“I fascisti tornino nelle fogne”. I pm assolvono Marino: è critica politica

Parafrasando lo slogan intriso d’odio degli anni di piombo «fascisti carogne tornate nelle fogne», la scorsa estate il sindaco Ignazio Marino si era scagliato contro i politici di destra e li aveva invitati a tornare nelle fogne. Per questa frase, che aveva provocato accese reazioni trasversali e creato imbarazzo nel Pd, si era beccato una querela e la procura lo aveva iscritto nel libro degli indagati. Sette mesi dopo, come racconta la Repubblica, i pm hanno derubricato tutta la vicenda a critica politica e hanno chiesto l’archiviazione dell’ex-sindaco.

Marino e l’ossessione contro i “fascisti”

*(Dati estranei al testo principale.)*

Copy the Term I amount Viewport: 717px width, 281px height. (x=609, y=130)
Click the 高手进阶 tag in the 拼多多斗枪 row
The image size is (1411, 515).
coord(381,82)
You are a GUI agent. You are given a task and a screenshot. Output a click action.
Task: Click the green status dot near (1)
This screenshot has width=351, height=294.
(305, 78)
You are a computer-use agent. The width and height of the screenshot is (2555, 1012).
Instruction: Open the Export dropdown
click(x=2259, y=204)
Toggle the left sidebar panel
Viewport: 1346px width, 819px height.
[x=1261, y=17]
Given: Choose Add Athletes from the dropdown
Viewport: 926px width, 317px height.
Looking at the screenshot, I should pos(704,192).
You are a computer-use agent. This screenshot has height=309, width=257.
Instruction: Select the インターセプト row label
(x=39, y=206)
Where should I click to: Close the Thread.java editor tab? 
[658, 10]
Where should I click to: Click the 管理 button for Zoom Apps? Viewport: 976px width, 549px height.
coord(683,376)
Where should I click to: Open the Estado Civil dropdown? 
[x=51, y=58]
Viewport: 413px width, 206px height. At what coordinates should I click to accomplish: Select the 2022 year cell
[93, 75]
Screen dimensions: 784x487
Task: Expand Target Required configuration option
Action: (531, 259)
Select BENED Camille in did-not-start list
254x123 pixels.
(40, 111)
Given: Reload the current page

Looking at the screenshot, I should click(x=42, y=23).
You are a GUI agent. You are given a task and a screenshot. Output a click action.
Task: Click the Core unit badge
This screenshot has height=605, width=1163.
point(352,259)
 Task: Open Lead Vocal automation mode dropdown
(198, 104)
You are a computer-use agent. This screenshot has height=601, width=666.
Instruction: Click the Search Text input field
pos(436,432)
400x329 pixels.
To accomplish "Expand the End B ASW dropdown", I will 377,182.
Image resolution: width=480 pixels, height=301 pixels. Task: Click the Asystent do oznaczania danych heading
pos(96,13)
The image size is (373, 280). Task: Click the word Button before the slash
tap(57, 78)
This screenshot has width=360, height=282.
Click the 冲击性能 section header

Il caso era scoppiato a giugno dello scorso anno, parlando dal palco della festa dell’Unità Marino aveva sciorinato una serie di frasi violente e piene di insulti. Prima aveva detto: «La destra torni nelle fogne da dove è venuta invece di dare lezioni di democrazia». Poi, aveva attaccato il suo predecessore in Campidoglio Gianni Alemanno: «Mi ha telefonato per raccomandarmi due nomi. Mi ha detto:”Non te ne ha parlato il Pd?”». Era scoppiato il putiferio e Alemanno e alcuni cittadini lo avevano denunciato per diffamazione. Come riporta la Repubblica, però per i pm Paolo Ielo e Pietro Pollidori in quelle frasi non ci sarebbe nulla di penalmente rilevante. In sostanza, per i pm le parole dette da Marino ricadrebbero nell’ambito della critica politica poiché pronunciate alla festa dell’Unità. Per quanto riguarda invece la telefonata di Alemanno per la procura «la riferita conversazione telefonica ha una valenza esclusivamente politica e quindi non censurabile».